More basic_istream members

istream& seekg(ios_base::pos_type pos);    positions to the location indicated by pos in a file stream.  pos_type is the type returned by the tellg() function.

istream& seekg(ios_base::pos_type pos, ios_base::seekdir dir);
    seeks to the position pos characters from dir in a file stream.

pos_type tellg();    returns the character position in the file stream.
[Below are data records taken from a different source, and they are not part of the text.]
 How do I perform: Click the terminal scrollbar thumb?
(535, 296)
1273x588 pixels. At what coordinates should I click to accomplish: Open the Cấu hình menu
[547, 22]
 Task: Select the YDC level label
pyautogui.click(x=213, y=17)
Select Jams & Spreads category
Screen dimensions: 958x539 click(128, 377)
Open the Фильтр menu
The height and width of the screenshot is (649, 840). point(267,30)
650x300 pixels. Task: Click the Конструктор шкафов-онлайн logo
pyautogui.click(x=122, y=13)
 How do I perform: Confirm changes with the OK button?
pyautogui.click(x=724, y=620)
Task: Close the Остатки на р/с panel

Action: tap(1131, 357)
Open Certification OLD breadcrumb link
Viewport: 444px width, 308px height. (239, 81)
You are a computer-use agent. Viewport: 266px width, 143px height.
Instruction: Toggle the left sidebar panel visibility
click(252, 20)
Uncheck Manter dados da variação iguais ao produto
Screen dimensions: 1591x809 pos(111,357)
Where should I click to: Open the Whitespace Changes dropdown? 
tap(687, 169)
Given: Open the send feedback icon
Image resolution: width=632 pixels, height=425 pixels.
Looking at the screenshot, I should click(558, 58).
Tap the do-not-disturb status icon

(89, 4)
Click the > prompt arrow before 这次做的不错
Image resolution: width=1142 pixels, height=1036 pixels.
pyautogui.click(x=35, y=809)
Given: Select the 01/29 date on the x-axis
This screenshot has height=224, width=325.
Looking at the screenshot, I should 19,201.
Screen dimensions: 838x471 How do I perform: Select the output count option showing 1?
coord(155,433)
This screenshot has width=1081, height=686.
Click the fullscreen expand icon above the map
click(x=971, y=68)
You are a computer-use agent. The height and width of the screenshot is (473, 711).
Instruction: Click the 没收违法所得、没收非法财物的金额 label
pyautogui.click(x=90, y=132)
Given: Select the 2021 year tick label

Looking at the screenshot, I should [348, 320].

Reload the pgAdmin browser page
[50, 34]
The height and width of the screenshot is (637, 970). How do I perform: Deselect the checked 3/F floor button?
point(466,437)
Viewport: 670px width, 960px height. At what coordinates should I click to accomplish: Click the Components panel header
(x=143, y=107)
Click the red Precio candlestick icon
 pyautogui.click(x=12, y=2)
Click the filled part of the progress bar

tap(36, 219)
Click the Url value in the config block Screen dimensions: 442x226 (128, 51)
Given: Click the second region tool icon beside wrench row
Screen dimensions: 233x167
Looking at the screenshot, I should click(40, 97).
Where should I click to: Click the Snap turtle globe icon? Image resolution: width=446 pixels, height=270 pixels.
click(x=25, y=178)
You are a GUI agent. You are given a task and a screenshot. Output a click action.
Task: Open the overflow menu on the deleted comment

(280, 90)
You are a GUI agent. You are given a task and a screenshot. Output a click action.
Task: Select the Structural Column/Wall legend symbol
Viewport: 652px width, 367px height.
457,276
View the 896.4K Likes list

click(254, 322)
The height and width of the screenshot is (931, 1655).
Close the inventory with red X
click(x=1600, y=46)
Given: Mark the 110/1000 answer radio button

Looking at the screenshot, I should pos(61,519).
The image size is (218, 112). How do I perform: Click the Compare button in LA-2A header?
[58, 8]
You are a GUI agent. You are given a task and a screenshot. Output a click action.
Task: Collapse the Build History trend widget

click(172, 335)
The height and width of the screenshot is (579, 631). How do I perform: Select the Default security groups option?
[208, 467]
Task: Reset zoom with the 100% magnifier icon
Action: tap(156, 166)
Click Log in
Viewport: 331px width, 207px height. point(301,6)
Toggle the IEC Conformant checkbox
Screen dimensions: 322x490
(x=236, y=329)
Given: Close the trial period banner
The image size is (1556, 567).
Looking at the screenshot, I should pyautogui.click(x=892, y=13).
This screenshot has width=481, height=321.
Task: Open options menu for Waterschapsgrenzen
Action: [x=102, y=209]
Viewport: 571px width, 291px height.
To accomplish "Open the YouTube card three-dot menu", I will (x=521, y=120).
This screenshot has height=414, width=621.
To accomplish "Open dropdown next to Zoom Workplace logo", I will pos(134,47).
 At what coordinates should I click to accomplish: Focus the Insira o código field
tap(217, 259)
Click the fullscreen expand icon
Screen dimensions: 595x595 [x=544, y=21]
If the stream state is non-zero, then the function returns pos_type (-1).

More basic_ostream members

ostream& seekp(ios_base::pos_type pos);    positions to the location indicated by pos in a file stream.  pos_type is the type returned by the tellp() function.

ostream& seekp(ios_base::pos_type pos, ios_base::seekdir dir);
    seeks to the position pos characters from dir in a file stream.

pos_type tellp();    returns the character position in the file stream.  If the stream state is non-zero, then the function returns pos_type (-1).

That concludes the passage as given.